**EXERCISE DESCRIPTION:** Exclude pictures; retype the lines below from the line containing "Given: Select the manifest.json editor tab" through the end of the records, both ends kept.

**MATERIAL FOR THIS EXERCISE:**
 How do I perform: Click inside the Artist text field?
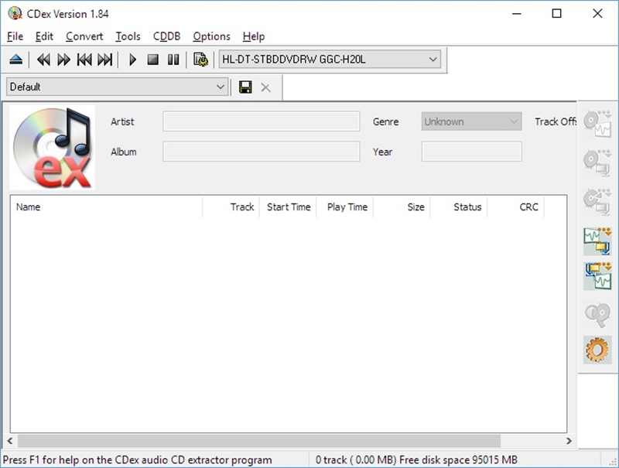pos(261,121)
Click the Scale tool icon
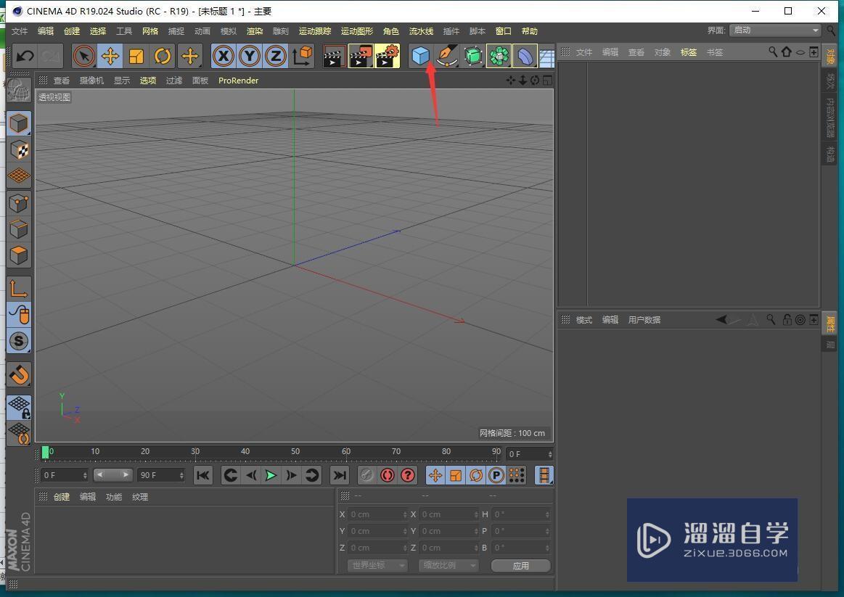 136,56
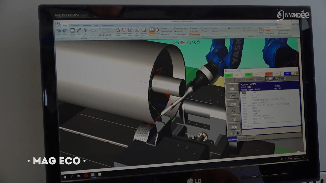
Task: Expand the Base Axis combo box
Action: click(269, 27)
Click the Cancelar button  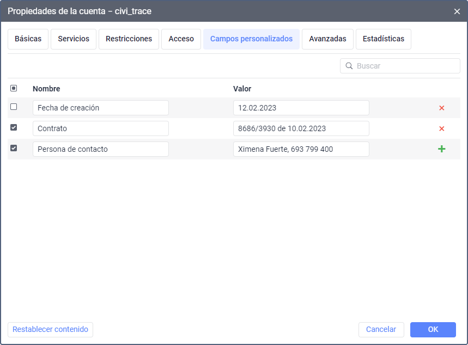coord(381,330)
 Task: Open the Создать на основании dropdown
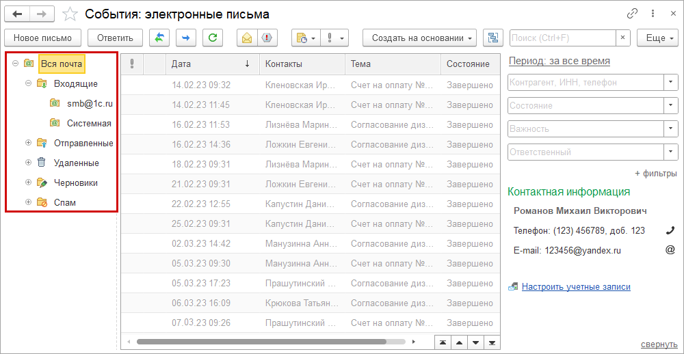point(420,38)
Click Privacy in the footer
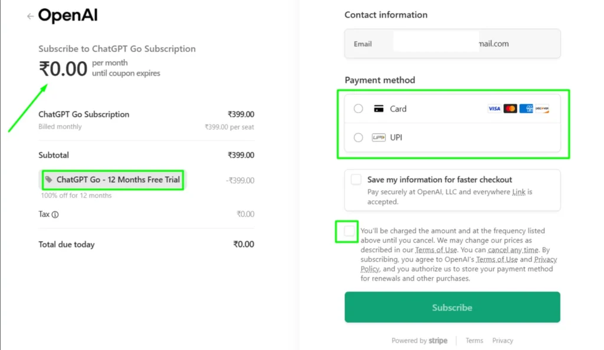The width and height of the screenshot is (604, 350). (503, 341)
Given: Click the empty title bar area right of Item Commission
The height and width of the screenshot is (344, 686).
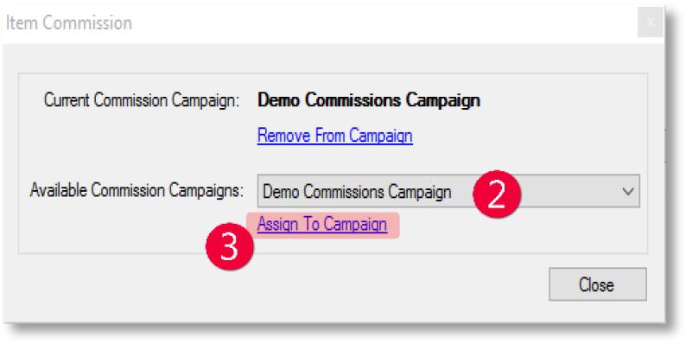Looking at the screenshot, I should (x=385, y=22).
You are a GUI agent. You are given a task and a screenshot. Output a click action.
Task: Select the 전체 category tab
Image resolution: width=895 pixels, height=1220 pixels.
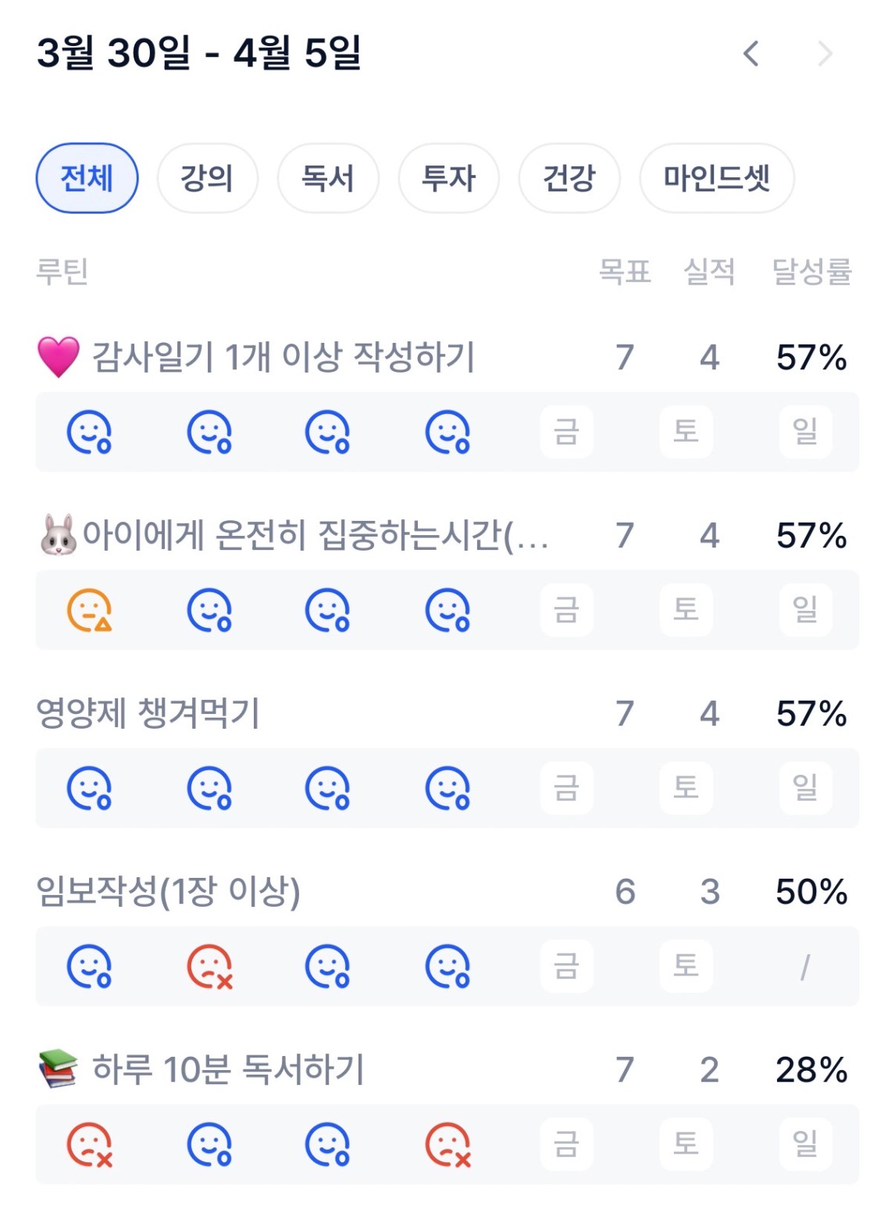click(x=87, y=178)
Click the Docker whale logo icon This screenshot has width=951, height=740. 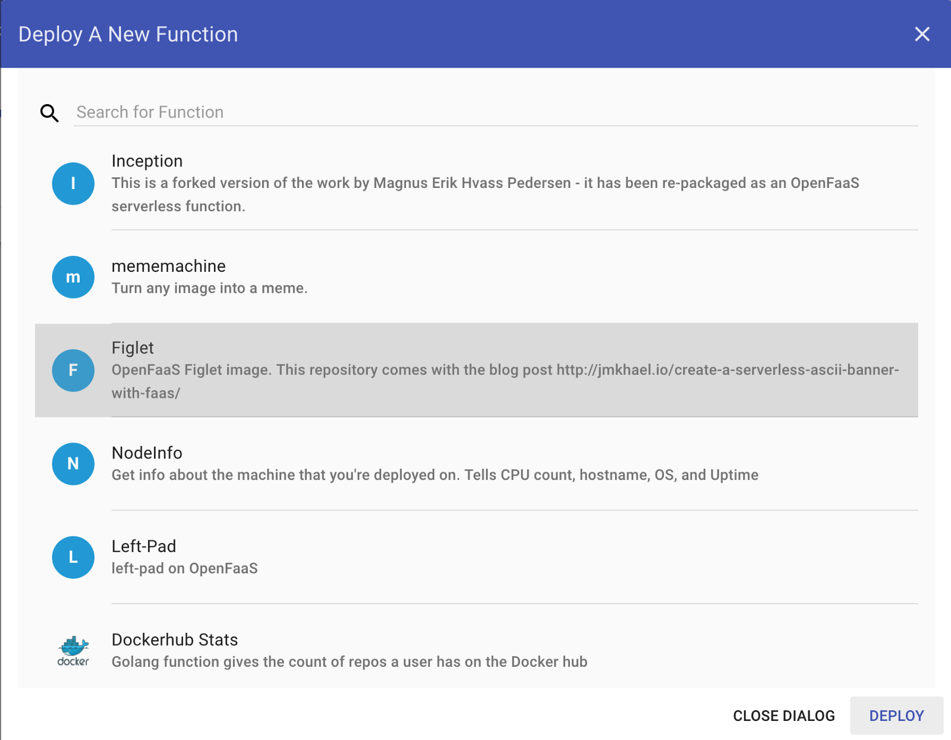[x=73, y=650]

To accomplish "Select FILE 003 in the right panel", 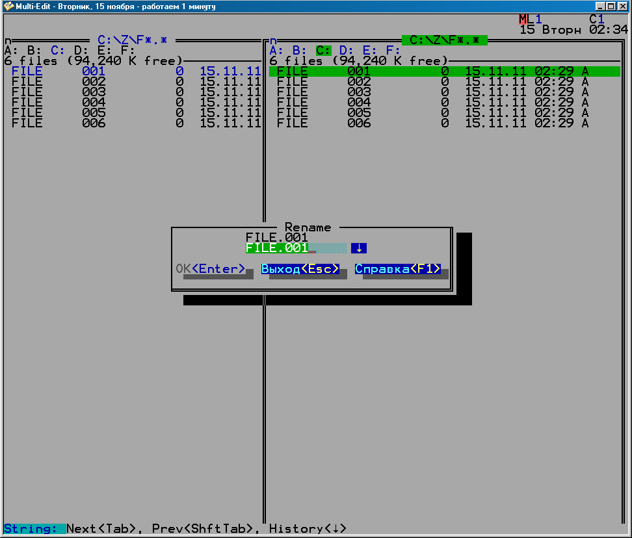I will pyautogui.click(x=429, y=92).
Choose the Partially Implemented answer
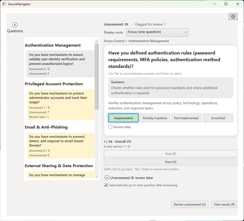The height and width of the screenshot is (221, 244). (155, 118)
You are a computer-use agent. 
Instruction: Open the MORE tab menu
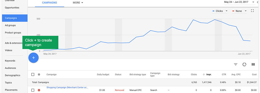tap(78, 3)
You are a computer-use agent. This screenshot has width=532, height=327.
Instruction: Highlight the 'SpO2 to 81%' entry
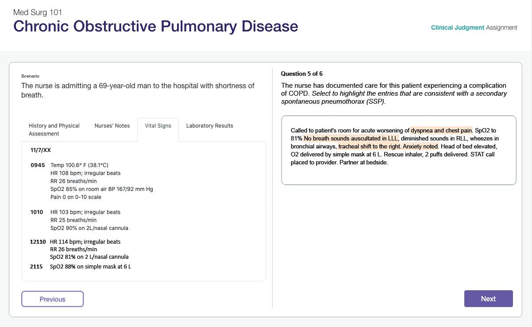(x=485, y=130)
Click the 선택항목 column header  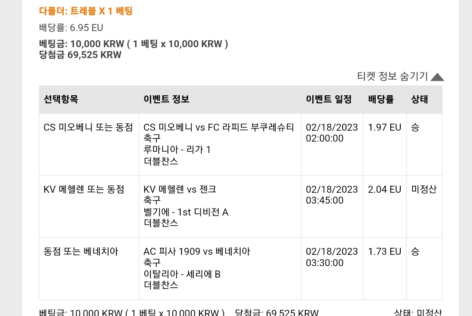click(61, 99)
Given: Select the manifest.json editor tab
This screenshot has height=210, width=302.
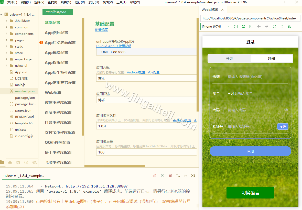Looking at the screenshot, I should (57, 12).
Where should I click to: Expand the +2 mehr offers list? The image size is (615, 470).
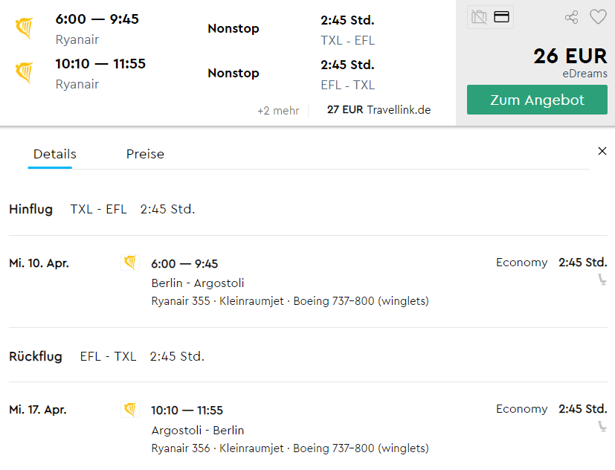279,109
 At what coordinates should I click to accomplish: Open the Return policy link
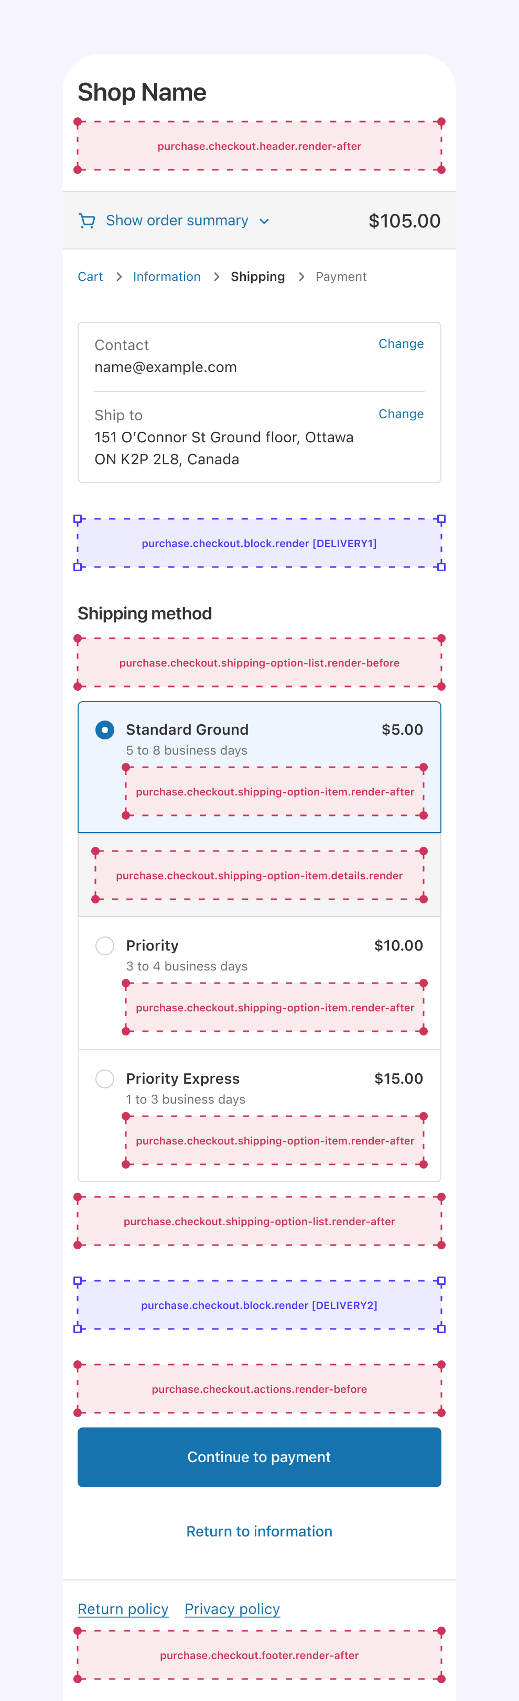coord(123,1609)
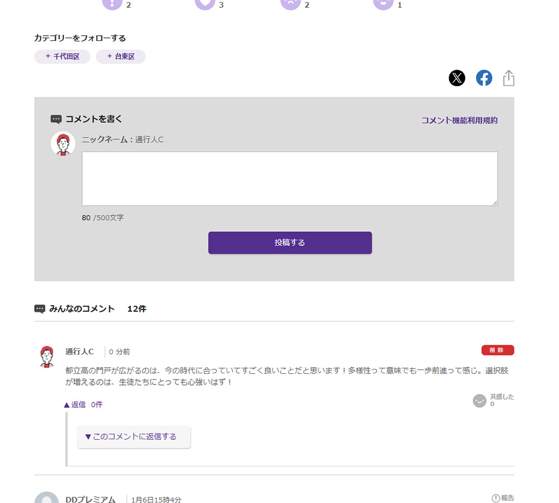Click the sad face reaction with count 2

(291, 3)
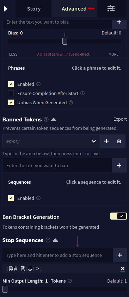Uncheck Unbias When Generated
The width and height of the screenshot is (129, 297).
coord(11,102)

**RESULT OF THIS TASK:**
Given: Select the manifest.json editor tab
This screenshot has height=210, width=302.
Looking at the screenshot, I should (57, 12).
Where should I click to: Expand the +2 mehr offers list? The image size is (615, 470).
279,109
 At what coordinates should I click to accomplish: Open the Return policy link
coord(123,1609)
Click the sad face reaction with count 2

(291, 3)
Uncheck Unbias When Generated
The width and height of the screenshot is (129, 297).
coord(11,102)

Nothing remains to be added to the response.